Here i share an article of Data Visualizations with Altair in Python
Being able to create easily understandable yet sophisticated plots is vital to becoming a successful data scientist. Creating visualizations is a great way to tell the underlying story in your data. It highlights the relationships within the data and reveals information visible to the human eye that cannot be conveyed with just numbers and digits. But you know what is even better than visualizations for data analysis? Interactive visualizations!
Unfortunately, as a novice, it can seem like a daunting task. Python and R both provide a vast range of tools and tricks to assist you with the task. In this tutorial, we will introduce you to Altair. With Altair, you will be able to create meaningful, elegant, and effective visualizations with just a few lines of code and in a very short time. So let’s get started!
- What is Altair?
- Yet another visualization library? Think NOT! You shall learn about Imperative VS Declarative APIs in this section.
- Then after, we shall install Altair and load the Movies dataset
- You will then be introduced to some fundamental concepts in Altair like charts, marks, and encodings to make some cool visualizations.
What is Altair?
Altair is a Python library designed for statistical visualization. It is declarative in nature (we shall come to this definition later on). It is based on Vega and Vega-Lite, which are both visualization grammar that allows you to describe the visual appearance and interactive behavior of a visualization in a JSON format.
Imperative vs. Declarative APIs
As mentioned earlier, Python already has a list of great tools and libraries at your disposal for the task of data visualization, and many even support interactive visualization. But what makes Altair stand out?
The answer lies in its declarative nature as compared to the other imperative APIs.
With imperative APIs, you need to focus your attention on ‘how to do something’ rather than ‘what you want to do’. You will have to think more about the code required to create the visualization, and manually specify the plotting steps – axis limits, size, rotation, legends, etc.
As a data scientist, Altair will allow you to focus your time, and effort more on your data – understanding, analyzing and visualizing it rather than on the code needed to do so.
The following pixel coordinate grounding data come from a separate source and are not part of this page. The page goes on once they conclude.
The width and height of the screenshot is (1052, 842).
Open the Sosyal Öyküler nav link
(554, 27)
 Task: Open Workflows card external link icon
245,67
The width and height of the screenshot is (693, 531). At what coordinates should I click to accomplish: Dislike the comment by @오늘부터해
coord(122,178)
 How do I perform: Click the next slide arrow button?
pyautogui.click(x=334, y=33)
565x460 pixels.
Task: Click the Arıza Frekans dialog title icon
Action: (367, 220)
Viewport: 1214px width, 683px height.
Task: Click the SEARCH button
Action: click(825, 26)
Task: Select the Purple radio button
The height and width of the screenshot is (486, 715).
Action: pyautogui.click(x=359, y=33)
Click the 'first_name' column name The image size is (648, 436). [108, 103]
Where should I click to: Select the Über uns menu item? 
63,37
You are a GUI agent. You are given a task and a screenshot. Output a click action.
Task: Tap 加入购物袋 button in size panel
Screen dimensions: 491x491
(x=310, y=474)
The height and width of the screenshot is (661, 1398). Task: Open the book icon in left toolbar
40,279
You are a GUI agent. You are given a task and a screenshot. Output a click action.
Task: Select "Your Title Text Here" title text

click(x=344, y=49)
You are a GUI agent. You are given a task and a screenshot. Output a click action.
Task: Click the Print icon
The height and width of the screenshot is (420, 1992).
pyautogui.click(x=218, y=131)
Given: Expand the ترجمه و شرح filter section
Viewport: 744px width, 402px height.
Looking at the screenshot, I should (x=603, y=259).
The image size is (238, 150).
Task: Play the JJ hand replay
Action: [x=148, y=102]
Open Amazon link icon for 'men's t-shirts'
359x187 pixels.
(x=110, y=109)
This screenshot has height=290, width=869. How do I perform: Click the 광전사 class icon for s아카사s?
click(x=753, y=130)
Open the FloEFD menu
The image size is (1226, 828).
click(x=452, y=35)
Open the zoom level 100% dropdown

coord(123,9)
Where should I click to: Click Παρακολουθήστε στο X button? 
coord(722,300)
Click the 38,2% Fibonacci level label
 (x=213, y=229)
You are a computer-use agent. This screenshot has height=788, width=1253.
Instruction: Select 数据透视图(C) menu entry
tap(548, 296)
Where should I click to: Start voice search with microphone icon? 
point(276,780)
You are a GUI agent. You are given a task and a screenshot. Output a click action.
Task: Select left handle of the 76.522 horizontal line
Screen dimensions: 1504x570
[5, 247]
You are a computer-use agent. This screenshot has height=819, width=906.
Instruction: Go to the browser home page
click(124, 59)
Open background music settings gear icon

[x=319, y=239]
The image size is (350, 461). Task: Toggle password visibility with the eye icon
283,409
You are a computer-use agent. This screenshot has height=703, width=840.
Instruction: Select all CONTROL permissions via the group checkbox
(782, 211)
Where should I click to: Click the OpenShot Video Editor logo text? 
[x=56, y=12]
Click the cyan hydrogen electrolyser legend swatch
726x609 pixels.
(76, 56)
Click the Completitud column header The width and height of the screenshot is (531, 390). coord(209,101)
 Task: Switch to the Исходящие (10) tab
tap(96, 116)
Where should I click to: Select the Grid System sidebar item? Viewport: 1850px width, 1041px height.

This means you can define the data and the output you expect to see (what the visualization should look like in the end), and Altair will do the necessary manipulations automatically for you.
Installation
In this tutorial, we will make use of an example datasets from Vega datasets. To install Altier, along with the Vega datasets, type the following in your console window:
$ pip install altair vega_datasets
If you are using the conda package manager, the equivalent is:
$ conda install -c conda-forge altair vega_datasets
After this, you can move on to your Jupyter Notebook and import Altair to get started. To learn more about Jupyter notebook, be sure to check out the Jupyter Notebook Definitive guide from DataCamp.
Data
Now that we have installed Altair along with the Vega dataset, it’s time to load some data. Start with the following imports:
import pandas as pd
import altair as alt
Why import Pandas?
Because data in Altair is built around the Pandas Dataframe, it means that you can manipulate data in Altair the same way you would deal with Pandas DataFrame.
And although internally Altair stores data in the format of a Pandas DataFrame, there are multiple ways of inputting data:
- as a Pandas DataFrame
- as a Data or related object (i.e. UrlData, InlineData, NamedData)
- as a URL string pointing to a JSON or CSV formatted text file
- as an object that supports the geo_interface (e.g., Geopandas GeoDataFrame, Shapely Geometries, GeoJSON Objects)
Movies Dataset
In this tutorial, we will be working with the Movies Dataset from the Vega dataset. This or similar dataset related to movies are famous in the data science community, especially in the context of Recommendation Engines. However, we will only perform data analysis on it using visualizations with Altair.
The dataset contains information related to movies such as the title of the movie, how much money did the movie gross in America and worldwide, along with the production budget, genre, ratings from IMDB and Rotten Tomatoes. We will not deal with all the columns but instead only use a few to learn more about the functioning of Altair as a visualization tool.
Let’s move ahead and get the dataset and perform some simple analysis to understand it better.
# Importing the Vega Dataset
from vega_datasets import data as vega_data
movies_df = pd.read_json(vega_data.movies.url)
# Checking the type of data that we get
print("movies_df is of the type: ", type(movies_df))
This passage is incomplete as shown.